Alaskan students go digital
By Peter Schmidtke
Rotary International News -- 15 June 2009
Fourth graders at K-Beach Elementary School in Soldotna, Alaska, USA, show the blog on which they've posted photos taken with Rotary club-funded digital cameras.
Photo courtesy of Rotary Club of Soldotna
A close-up photo of a sleepy-eyed Labrador retriever. A family crest reproduced on a class blog.
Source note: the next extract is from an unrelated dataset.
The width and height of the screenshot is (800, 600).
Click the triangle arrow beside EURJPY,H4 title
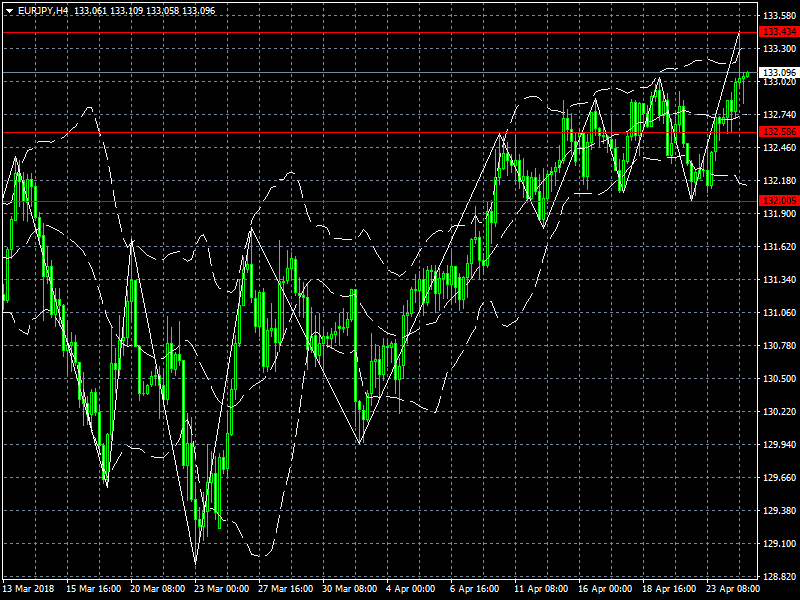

A two-minute movie featuring a bear catching fish in a rushing, clear river.
These varied projects were all produced by students in Soldotna, Alaska, USA, using digital cameras, editing software, and printer/scanners purchased through a District Simplified Grant and contributions from the Rotary Club of Soldotna, the city, and the Kenai Peninsula Borough School District.
During the 2008 academic year, elementary through high school teachers at four schools used the 51 cameras and supplementary equipment, valued at $15,000, in their classrooms for a variety of lessons, including a digital pen pal project with schoolchildren in Russia.
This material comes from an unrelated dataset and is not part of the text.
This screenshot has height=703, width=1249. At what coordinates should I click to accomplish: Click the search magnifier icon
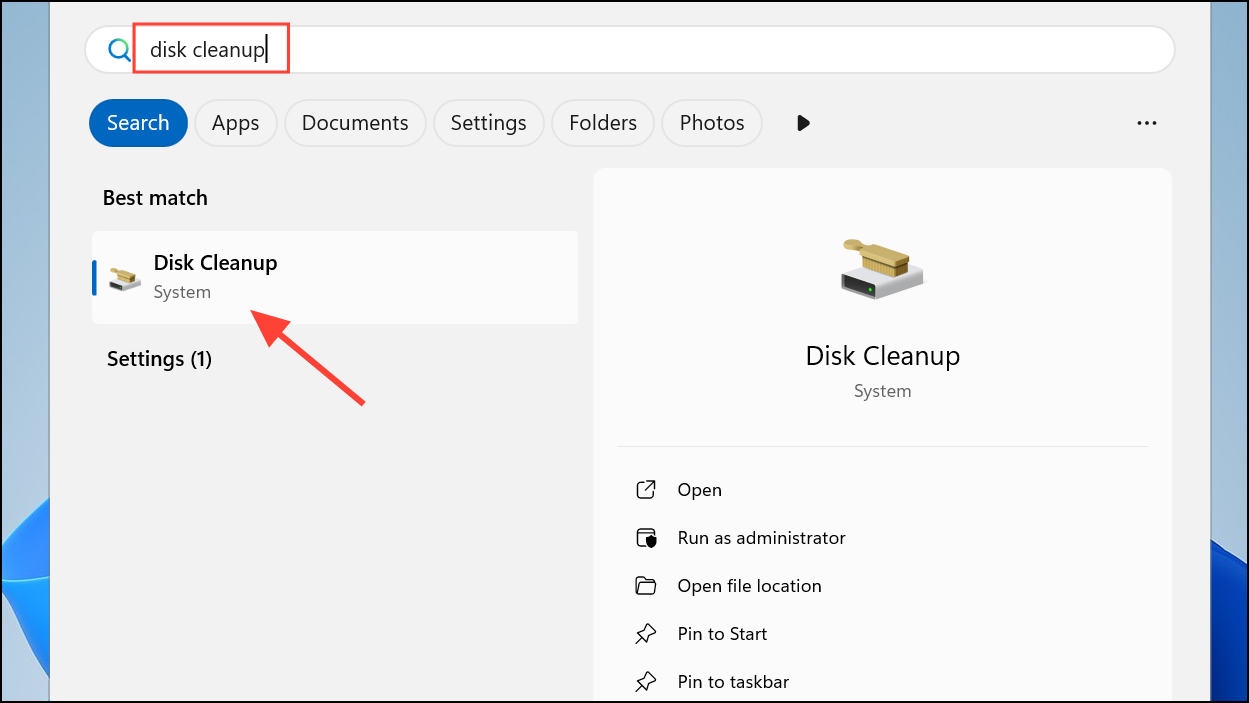pos(119,50)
"With third graders, we were doing a lot of teaching of how to use the camera and download the images onto the computer," says John Pothast, Redoubt Elementary School principal and president of the Soldotna club. "What we found out is that our third graders had no knowledge of any of that."
By the end of the year, Pothast says, the students were taking photos and incorporating them into storybooks and PowerPoint presentations. Older students used the equipment in digital video, photography, and yearbook courses.
Club member and project leader Joe Kashi also worked with teachers to link the Alaskan students digitally with students in six Siberian schools in District 5010, which includes parts of Canada and Russia as well as Alaska. The project is in its infancy, but some students have already made international connections, exchanging e-mails and photos.
"This piqued interest from Belorechensk students in things they previously did not pay attention to, such as Russia selling Alaska," says Past District Governor Vladimir Donskoy about the approximately 20 Russian students who have corresponded through the aid of a Google translator. "Now they seem to understand why Alaska has many Russian geographical names."
Communicating outside the district, 24 fourth graders in Jason Daniels's class in Soldotna have been interacting through a blog with students from an English-language school in Moscow. In addition to featuring posts about class outings such as an ecology trip, the English-Russian language blog provides links to students' photos and writings.
Daniels included the digital exchange in social studies and geography lessons and held a digital photography contest in his class.
"Our long-term intention would be to get a Pan-Arctic digital pen pal project going involving Scandinavia and northern Japan as well," says Kashi.